All of the defendants have accused the United States of torture and have refused to participate in the court proceedings.
The men refused to listen or respond to the judge and regularly interrupted the proceedings for prayer. None of the five defendants accepted headphones that would provide Arabic translations of the judge’s dialogue.
A military tribunal is not expected to begin for another year. With a 13-hour arraignment Saturday, May 5, the prosecution is not looking for an immediate verdict.
“However long the journey, the United States is committed to accountability under law for those who have plotted to attack our nation and to kill innocent people,” said Chief Prosecutor Army Brigadier General Mark Martins to reporters at Guantanamo Bay.

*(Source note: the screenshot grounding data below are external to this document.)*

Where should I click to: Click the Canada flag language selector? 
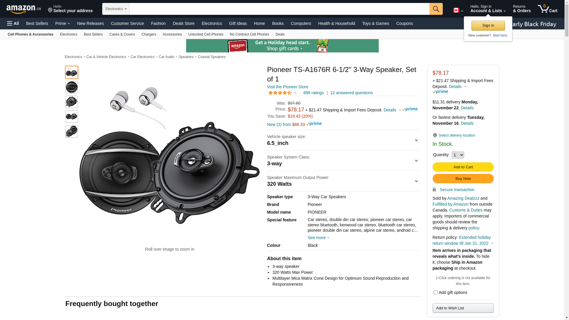[x=458, y=10]
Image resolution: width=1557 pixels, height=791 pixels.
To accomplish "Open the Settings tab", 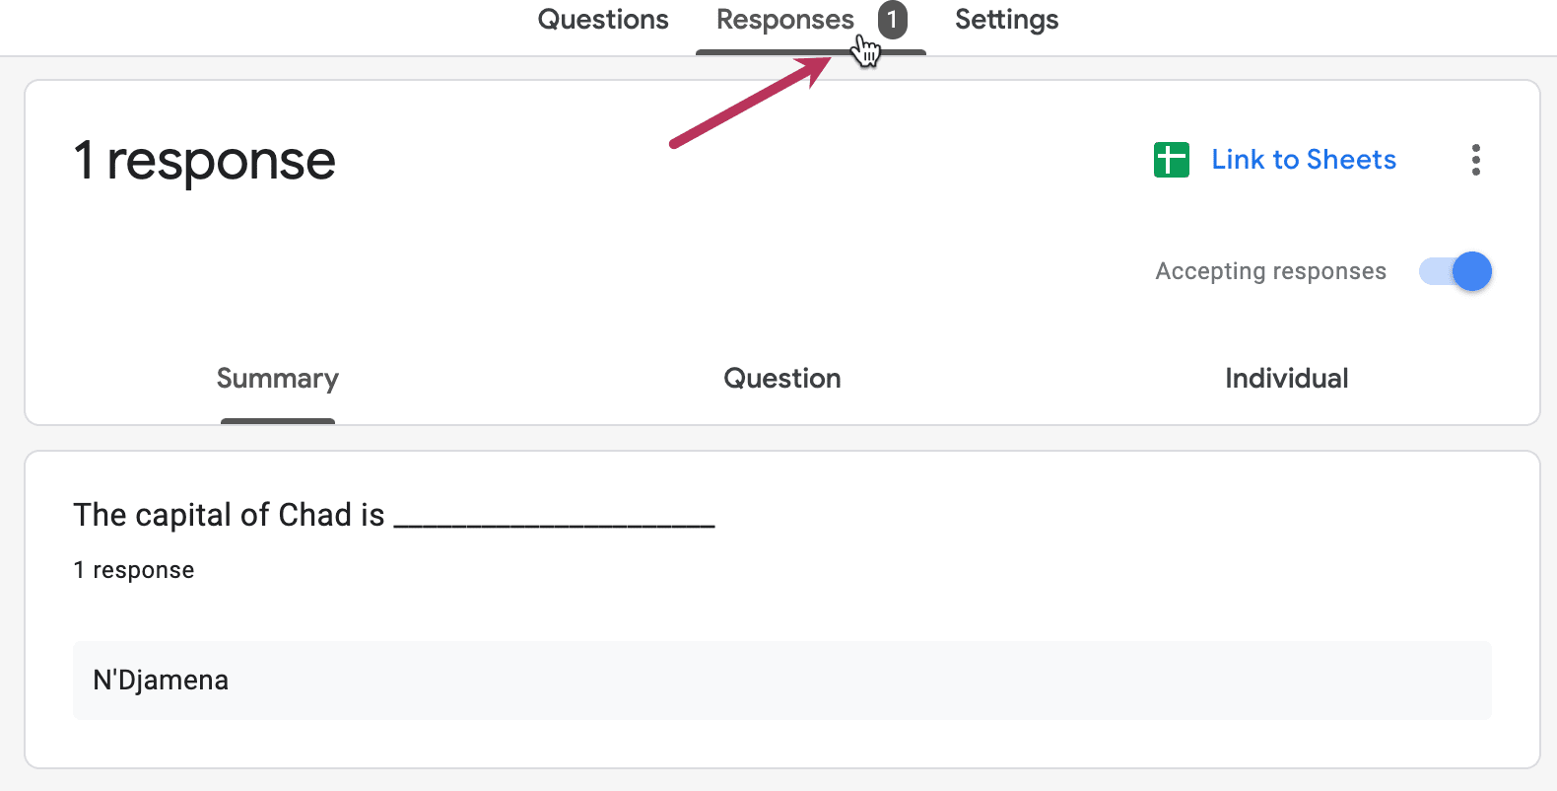I will [x=1005, y=19].
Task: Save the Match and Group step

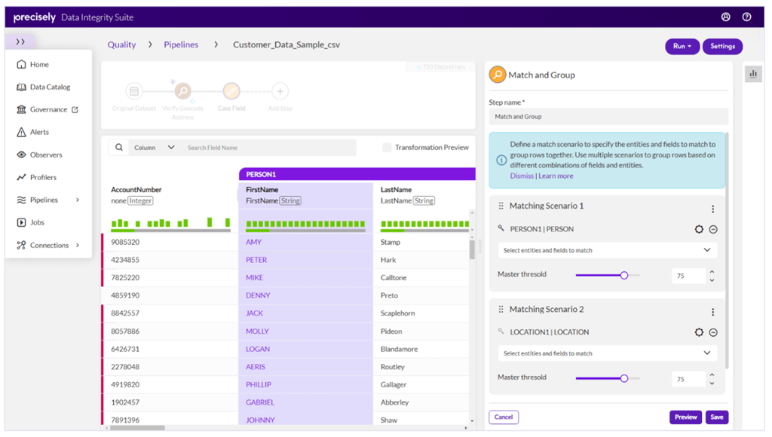Action: pyautogui.click(x=717, y=417)
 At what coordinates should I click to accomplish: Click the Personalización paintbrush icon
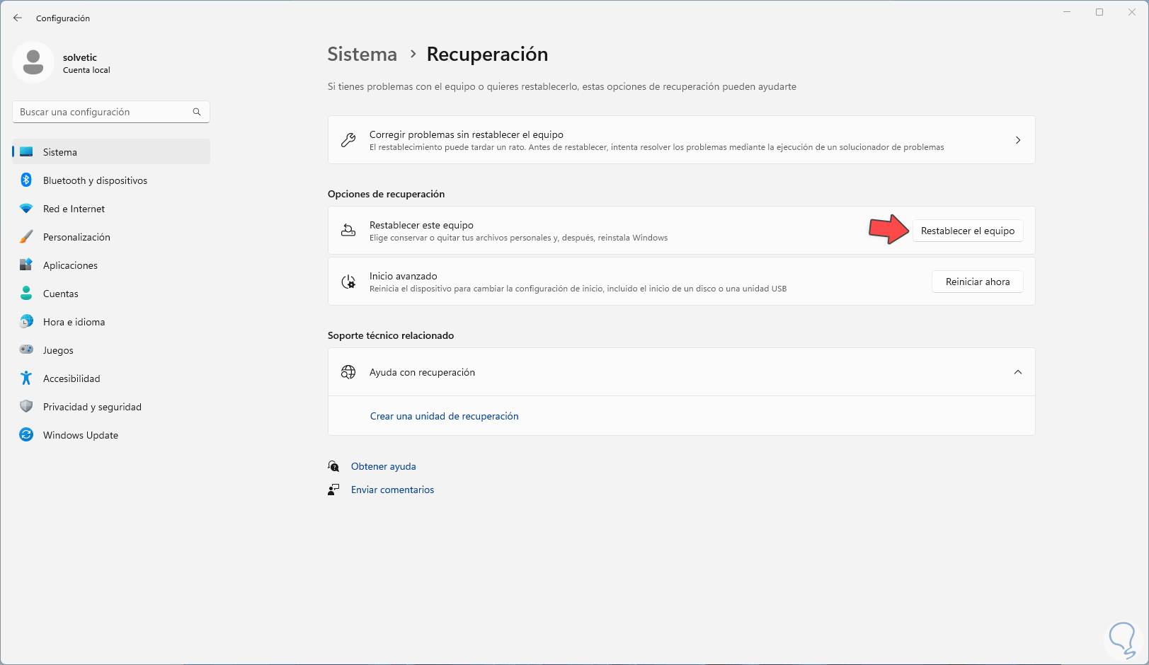[26, 237]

The original military tribunal was set up by the Bush Administration. After accusations of illegitimate evidence and torture by the United States, the process never happened and the five defendants (nicknamed the “Gitmo Five”) remained in prison.
The process was initially halted when Obama entered office and further delayed as he attempted to move the tribunal to a New York federal court. This effort was thwarted by fears of protests and congressional backlash.

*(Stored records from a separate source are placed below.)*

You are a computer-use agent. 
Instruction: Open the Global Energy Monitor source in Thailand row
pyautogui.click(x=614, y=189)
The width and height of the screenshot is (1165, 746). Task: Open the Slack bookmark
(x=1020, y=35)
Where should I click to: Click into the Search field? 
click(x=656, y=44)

The Obama Administration has attempted to mend the military commission system set up by President Bush, yet criticism from the international community has remained due to the court’s rejection of torture as a topic of discussion.
“Obama promised that he would close Guantanamo [Bay],” said DePaul sophomore computer science student Stanton Valentino. “Yet it remains in use as much as it did in the Bush Administration.”
Mohammed, the primary figure in the case, is the confessed mastermind of the attacks of 9/11. Described in a 123-page report, he faces seven charges surrounding the deaths of nearly 3,000 people that resulted from the attacks in New York, Washington and Pennsylvania.
Several families of victims of the attacks were in attendance for the hearing, in what is expected to be a long legal challenge.
With years of delays and legal proceedings, a legitimate and well-received trial for the defendants has plenty of time to develop.